= Beginning of Section =

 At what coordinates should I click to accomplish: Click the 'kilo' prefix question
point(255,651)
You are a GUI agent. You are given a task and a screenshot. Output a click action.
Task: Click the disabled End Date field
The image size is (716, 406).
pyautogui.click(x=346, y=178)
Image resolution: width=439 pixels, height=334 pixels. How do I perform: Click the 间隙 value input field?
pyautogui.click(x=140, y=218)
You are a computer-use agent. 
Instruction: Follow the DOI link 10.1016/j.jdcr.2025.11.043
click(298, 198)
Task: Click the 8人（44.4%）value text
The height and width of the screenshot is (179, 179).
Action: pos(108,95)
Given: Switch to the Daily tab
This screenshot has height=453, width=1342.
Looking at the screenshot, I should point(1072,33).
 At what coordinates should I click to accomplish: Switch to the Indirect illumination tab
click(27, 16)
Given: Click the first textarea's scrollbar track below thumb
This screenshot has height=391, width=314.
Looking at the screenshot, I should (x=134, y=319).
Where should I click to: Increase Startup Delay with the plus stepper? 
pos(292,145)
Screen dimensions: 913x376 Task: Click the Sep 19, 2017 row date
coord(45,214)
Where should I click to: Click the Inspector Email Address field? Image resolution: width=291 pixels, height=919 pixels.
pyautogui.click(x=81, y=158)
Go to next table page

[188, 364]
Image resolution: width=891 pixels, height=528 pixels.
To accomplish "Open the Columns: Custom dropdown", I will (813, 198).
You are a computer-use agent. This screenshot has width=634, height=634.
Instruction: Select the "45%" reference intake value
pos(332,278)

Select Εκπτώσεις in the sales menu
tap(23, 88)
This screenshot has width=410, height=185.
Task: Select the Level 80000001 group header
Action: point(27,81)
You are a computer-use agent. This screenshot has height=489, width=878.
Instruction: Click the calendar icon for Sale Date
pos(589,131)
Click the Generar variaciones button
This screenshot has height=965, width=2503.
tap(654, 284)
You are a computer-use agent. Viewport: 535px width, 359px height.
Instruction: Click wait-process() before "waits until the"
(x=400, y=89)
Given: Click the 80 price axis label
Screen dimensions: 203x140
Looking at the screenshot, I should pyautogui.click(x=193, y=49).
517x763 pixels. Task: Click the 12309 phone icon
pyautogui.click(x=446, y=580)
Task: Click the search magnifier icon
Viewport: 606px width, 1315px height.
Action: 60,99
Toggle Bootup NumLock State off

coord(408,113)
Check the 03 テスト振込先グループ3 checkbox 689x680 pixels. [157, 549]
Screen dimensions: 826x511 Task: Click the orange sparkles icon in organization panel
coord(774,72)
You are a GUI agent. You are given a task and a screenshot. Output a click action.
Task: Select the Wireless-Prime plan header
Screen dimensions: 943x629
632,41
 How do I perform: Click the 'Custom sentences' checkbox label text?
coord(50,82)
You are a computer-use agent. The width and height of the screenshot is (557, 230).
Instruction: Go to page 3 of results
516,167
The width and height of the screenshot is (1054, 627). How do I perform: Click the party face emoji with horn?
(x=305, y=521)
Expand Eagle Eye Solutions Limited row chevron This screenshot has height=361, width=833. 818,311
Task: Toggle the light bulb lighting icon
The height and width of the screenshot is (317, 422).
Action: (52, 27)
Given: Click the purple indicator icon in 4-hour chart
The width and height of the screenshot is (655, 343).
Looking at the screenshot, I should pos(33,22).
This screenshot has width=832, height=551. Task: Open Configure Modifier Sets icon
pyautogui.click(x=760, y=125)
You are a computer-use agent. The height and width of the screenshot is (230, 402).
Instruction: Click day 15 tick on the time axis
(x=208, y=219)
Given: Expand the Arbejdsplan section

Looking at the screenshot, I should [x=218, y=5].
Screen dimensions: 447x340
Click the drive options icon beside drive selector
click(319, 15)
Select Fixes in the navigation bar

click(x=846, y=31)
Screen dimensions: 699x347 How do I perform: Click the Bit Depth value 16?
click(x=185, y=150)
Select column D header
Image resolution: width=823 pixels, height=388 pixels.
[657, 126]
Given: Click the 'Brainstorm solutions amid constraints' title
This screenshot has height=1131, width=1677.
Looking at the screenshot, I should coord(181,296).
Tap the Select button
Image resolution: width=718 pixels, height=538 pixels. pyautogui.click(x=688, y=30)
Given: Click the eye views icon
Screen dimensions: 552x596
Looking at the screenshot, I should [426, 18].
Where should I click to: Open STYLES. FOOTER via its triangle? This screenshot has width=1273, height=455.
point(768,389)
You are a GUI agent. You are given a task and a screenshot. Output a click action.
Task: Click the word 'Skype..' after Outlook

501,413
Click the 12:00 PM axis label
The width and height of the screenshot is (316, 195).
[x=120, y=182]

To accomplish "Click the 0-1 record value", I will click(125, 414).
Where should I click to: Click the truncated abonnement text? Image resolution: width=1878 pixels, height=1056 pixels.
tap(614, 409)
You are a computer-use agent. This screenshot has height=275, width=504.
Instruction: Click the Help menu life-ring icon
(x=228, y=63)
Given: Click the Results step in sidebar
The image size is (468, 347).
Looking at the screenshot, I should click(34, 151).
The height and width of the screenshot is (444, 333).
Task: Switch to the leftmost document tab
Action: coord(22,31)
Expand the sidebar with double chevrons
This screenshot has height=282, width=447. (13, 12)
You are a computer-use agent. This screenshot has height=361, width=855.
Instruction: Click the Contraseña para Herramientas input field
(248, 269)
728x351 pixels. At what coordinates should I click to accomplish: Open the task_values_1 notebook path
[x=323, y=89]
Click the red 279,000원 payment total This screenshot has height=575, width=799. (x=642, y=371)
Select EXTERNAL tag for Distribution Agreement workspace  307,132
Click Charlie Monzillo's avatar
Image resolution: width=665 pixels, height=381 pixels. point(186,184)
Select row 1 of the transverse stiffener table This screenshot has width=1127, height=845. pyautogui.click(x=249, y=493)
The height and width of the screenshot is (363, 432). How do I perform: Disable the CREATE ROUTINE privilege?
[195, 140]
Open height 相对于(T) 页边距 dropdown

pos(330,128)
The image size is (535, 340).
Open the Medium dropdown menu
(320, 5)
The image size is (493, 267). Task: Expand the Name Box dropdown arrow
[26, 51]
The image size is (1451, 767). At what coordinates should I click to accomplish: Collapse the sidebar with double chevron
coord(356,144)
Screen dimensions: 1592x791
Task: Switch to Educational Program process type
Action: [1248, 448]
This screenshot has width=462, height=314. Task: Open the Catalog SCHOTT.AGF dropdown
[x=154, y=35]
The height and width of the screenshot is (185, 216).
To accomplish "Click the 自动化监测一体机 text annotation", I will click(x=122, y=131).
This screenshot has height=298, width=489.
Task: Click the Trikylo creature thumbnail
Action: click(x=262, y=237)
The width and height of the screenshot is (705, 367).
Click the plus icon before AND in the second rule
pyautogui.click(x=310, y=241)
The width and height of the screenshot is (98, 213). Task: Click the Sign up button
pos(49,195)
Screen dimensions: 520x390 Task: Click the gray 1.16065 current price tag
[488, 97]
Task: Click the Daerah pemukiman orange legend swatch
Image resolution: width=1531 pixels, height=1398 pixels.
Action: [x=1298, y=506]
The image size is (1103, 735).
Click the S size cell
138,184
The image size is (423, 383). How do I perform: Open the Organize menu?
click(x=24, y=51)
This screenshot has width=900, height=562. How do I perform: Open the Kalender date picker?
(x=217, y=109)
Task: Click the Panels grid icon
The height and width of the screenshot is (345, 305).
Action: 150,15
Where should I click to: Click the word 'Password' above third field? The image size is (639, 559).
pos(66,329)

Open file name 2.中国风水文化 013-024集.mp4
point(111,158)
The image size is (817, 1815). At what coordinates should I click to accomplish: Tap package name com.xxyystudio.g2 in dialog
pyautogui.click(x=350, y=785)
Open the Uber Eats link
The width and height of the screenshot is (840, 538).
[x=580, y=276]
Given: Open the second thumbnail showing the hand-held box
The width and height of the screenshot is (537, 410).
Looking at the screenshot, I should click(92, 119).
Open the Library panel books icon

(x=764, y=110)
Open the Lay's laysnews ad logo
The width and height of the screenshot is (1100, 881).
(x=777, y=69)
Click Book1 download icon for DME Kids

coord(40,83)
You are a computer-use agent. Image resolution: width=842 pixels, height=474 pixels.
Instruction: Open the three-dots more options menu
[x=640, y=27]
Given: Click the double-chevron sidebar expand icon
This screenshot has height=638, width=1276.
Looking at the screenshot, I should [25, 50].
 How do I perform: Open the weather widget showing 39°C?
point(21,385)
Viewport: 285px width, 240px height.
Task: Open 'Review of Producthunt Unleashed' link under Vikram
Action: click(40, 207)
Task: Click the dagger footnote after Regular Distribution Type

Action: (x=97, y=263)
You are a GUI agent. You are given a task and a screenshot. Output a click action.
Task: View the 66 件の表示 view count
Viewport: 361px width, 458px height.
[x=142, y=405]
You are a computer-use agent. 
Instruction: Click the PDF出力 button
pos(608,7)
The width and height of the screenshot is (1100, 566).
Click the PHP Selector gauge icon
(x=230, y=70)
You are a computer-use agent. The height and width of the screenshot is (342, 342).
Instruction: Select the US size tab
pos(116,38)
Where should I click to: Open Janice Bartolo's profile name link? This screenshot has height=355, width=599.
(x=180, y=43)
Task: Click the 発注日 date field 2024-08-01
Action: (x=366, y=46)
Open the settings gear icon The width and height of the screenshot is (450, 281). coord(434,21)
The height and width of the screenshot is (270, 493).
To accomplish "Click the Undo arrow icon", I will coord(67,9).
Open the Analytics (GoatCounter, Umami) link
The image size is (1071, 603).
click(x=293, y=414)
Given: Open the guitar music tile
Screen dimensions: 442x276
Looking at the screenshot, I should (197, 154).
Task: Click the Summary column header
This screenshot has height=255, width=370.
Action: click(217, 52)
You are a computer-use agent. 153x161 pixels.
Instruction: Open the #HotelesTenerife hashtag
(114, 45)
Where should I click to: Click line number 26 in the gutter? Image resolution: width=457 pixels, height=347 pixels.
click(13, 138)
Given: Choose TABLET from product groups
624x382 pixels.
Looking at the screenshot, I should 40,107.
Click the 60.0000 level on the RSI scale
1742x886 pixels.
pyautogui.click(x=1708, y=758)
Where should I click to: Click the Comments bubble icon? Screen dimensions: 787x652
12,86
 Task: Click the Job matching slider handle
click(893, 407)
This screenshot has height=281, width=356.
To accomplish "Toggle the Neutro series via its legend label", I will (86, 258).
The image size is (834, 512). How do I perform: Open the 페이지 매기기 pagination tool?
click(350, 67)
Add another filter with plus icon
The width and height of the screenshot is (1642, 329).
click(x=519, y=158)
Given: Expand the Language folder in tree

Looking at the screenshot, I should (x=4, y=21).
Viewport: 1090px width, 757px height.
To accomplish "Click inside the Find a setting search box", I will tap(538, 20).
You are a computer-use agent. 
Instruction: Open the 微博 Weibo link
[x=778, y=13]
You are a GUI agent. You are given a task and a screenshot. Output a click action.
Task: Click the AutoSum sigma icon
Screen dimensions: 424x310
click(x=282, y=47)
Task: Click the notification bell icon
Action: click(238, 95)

= End of Section =

WHAT TO WORK ON:
Some lines in the material contain "legend". Show all of them.

TASK RESPONSE:
Task: Click the Daerah pemukiman orange legend swatch
To accomplish "Toggle the Neutro series via its legend label", I will (86, 258).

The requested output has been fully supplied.